**What is needed:** Filter out every line below that lacks "Given", and copy the rest.

**Data to use:**
################

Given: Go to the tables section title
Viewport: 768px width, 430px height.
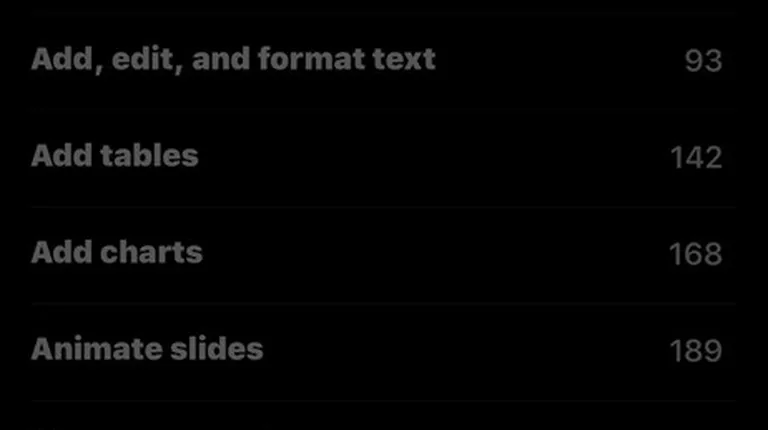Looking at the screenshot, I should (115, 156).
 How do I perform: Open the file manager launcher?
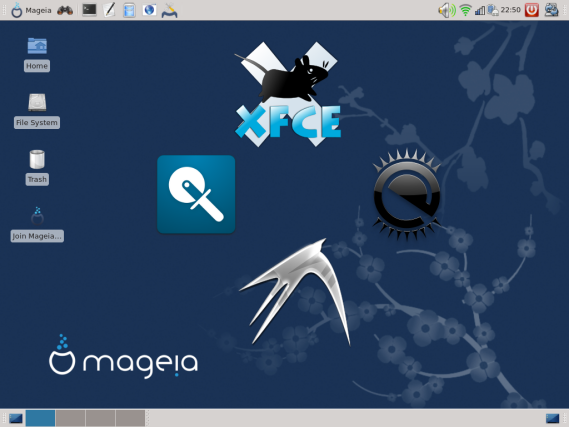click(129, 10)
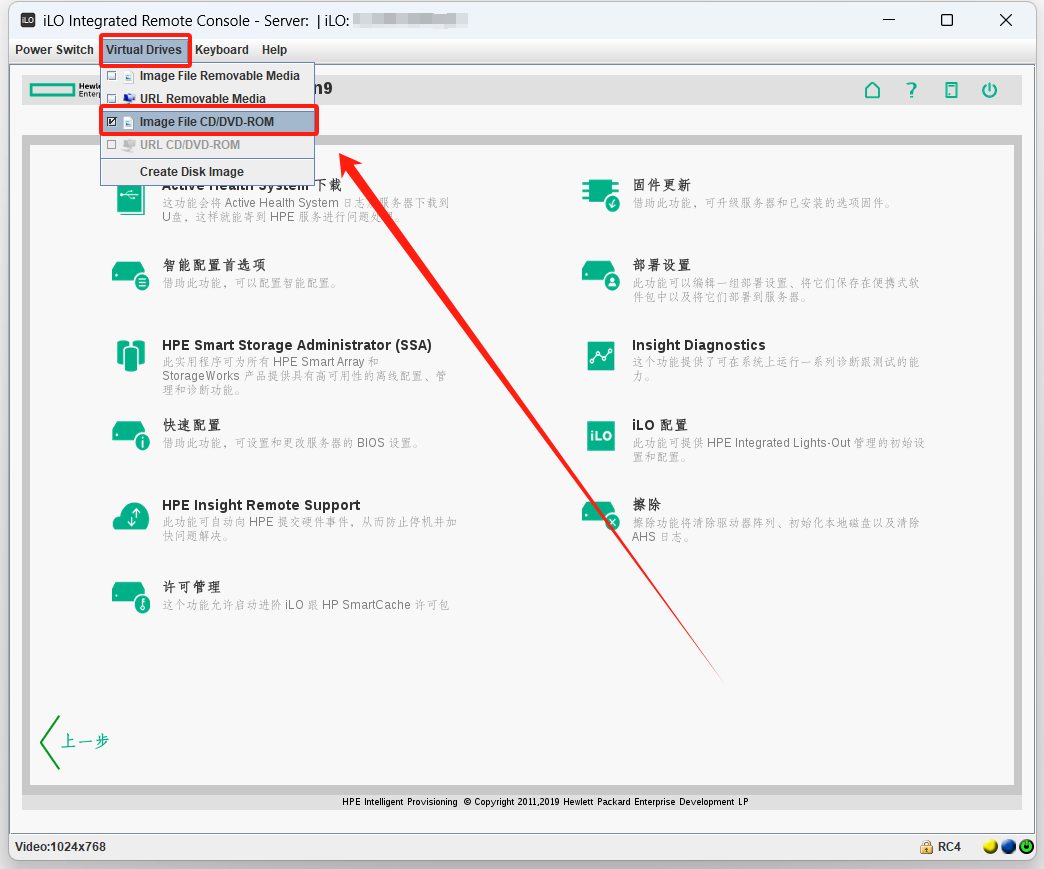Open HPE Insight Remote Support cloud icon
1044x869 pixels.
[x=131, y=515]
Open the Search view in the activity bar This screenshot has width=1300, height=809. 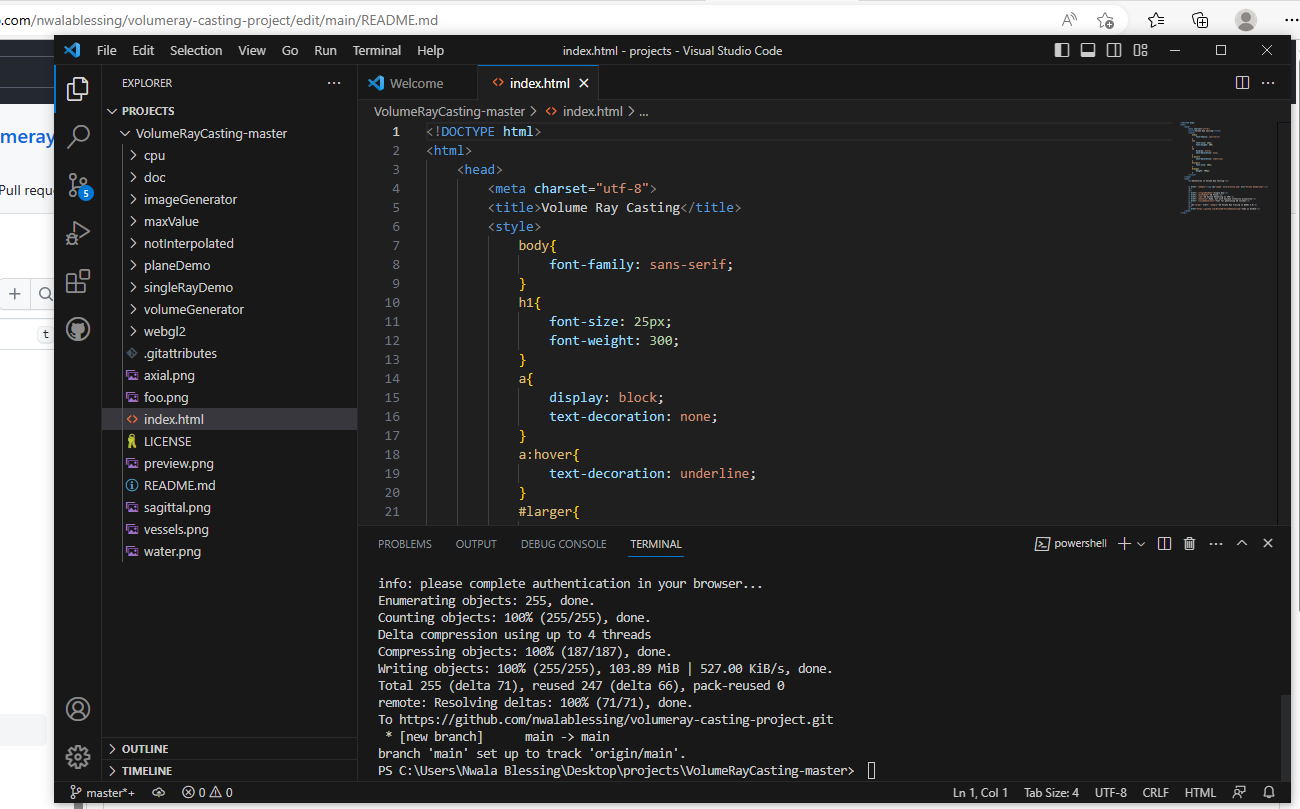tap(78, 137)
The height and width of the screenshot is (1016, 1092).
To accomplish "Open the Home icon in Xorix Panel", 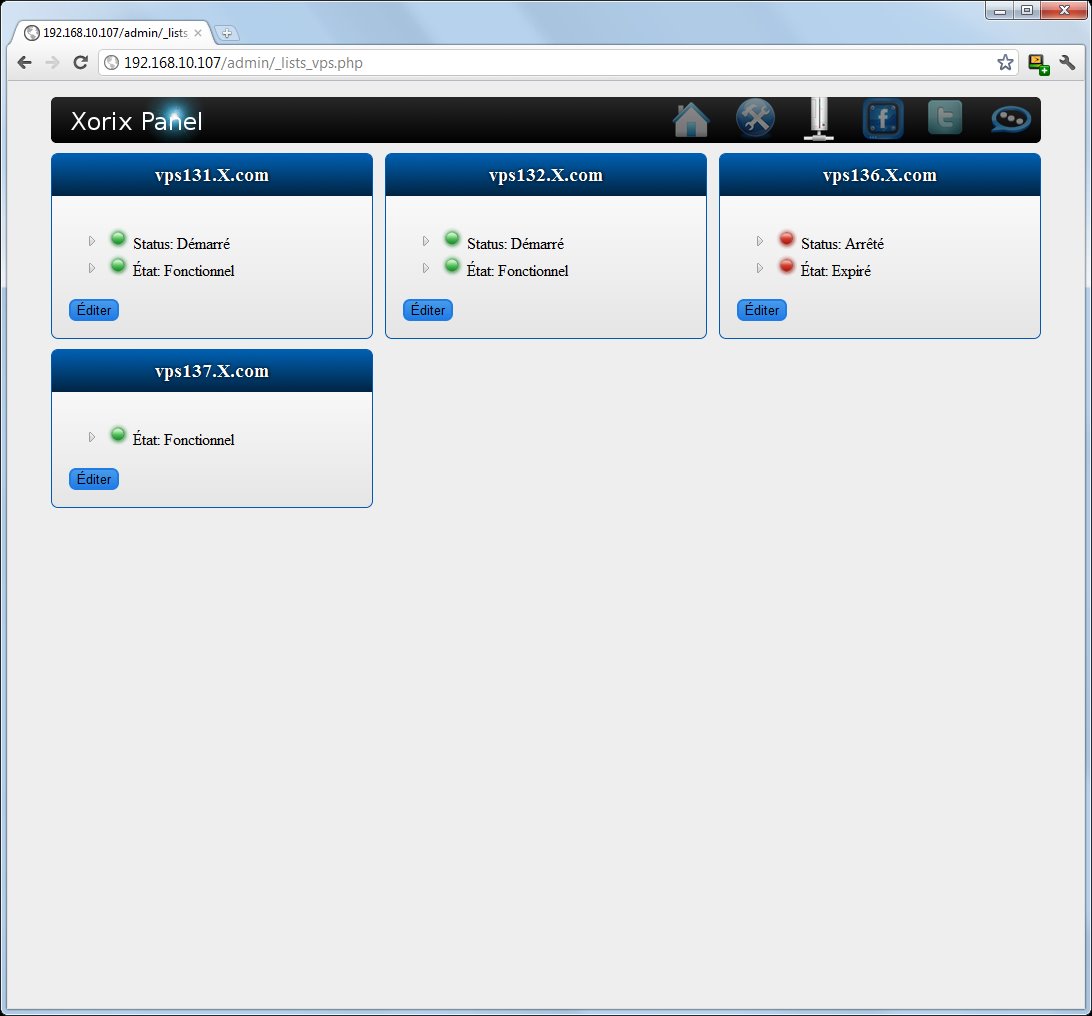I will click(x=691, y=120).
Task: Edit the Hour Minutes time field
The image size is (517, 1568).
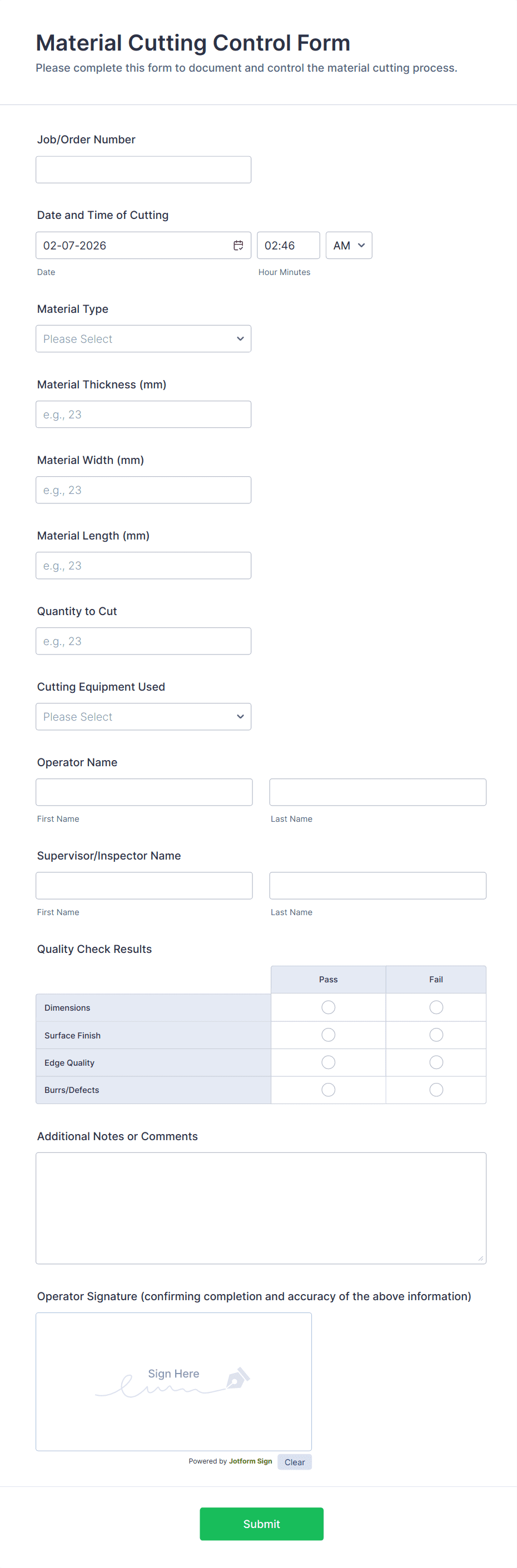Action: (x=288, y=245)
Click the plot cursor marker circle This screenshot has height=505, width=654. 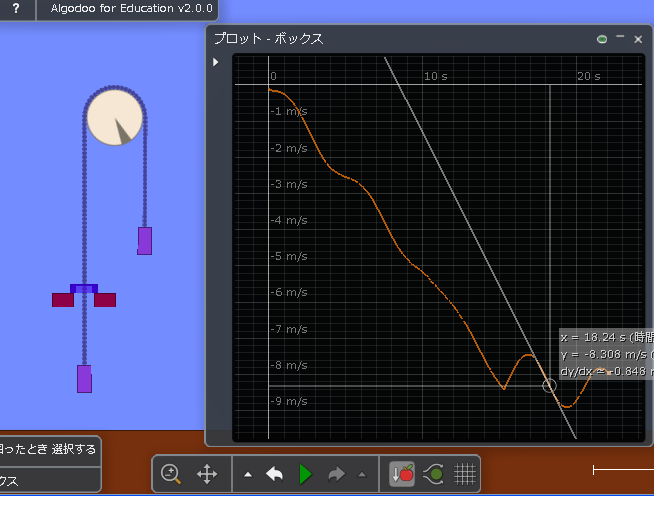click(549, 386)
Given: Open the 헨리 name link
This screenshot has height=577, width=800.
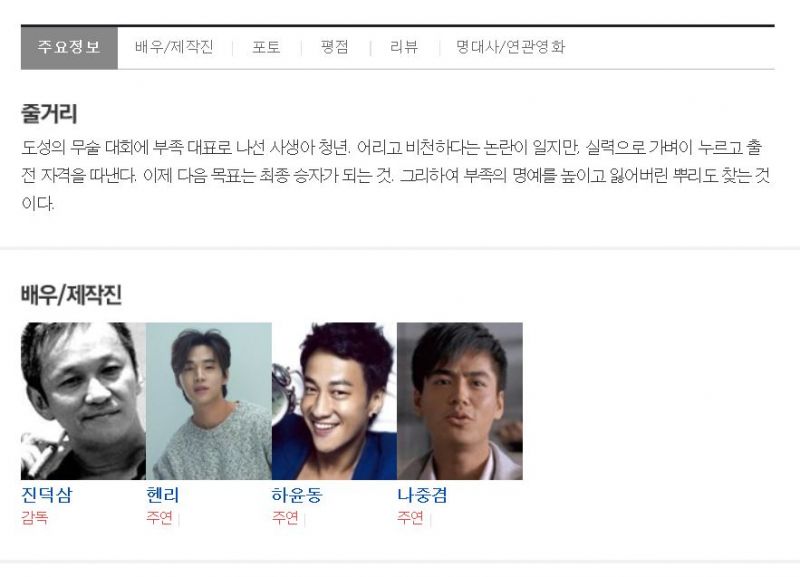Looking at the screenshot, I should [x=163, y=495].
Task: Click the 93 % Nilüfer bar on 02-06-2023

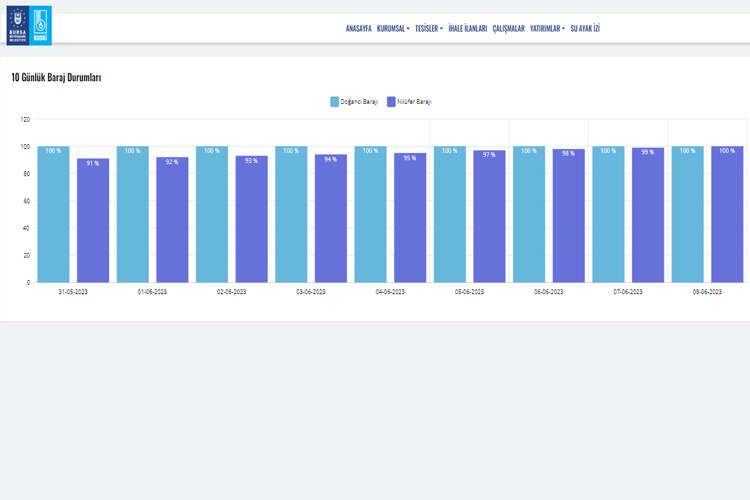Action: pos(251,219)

################

**Output for this exercise:**
Given: Go to the tables section title
Given: Open the 헨리 name link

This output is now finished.